A series of bullet points accompanying the document state that employees should not confirm or deny that the malware has ben installed, attempt to uninstall it, or send customers to Tier 2 for further resolution. In addition, representatives are also told not to refer customers to the Apple Store, as those employees do not remove malware either.

"Explain that Apple does not make recommendations for specific software to assist in removing malware," the document reads. "The customer can be directed to the Apple Online Store and the Mac App Store for antivirus software options."

Bott also previously reported via his Microsoft Report that an AppleCare representative said malware for the growing Mac platform is "getting worse." The anonymous person claimed that call volume at AppleCare is four to five times higher than normal, and the "overwhelming majority" of calls are related to MACDefender or another alias.

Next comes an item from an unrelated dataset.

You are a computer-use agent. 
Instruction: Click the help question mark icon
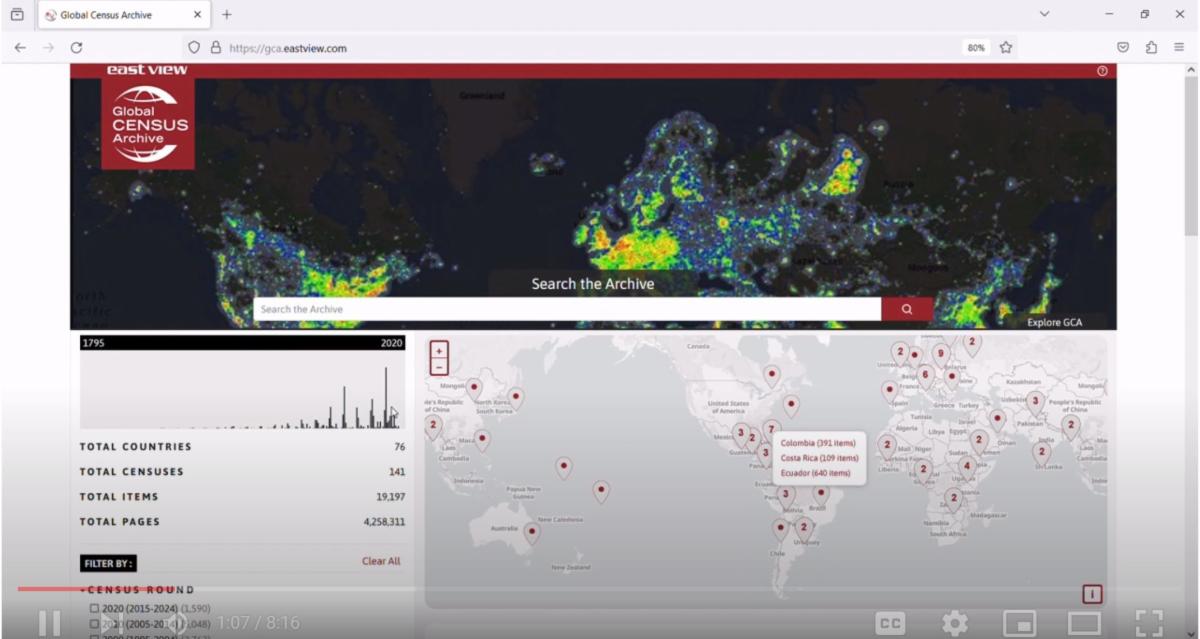click(1102, 71)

"Many Mac users think their Mac is impervious to viruses and think this is a real warning from Apple," the anonymous person reportedly said. "I really wish I could say not many people will fall for this, but in this last week, we have had nothing but Mac Defender and similar calls."

The MACDefender malware first gained attention earlier this month, when it was spotted by an antivirus company. The program automatically downloads in web browsers through JavaScript.

But users must also agree to install the software and provide an administrator password, which led Intego to categorize the threat as "low." However, the latest details would suggest that users are unaware of what they are installing and proceed with the installation anyhow.

The malware spreads through search engines like Google via a method known as "SEO poisoning." The sites are designed to game search engine algorithms and show up when users search for certain topics.

Users on Apple's support forums have advised killing active processes from the application using the Mac OS X Activity Monitor. MACDefender can then be deleted from the Applications folder by dragging it into the trash.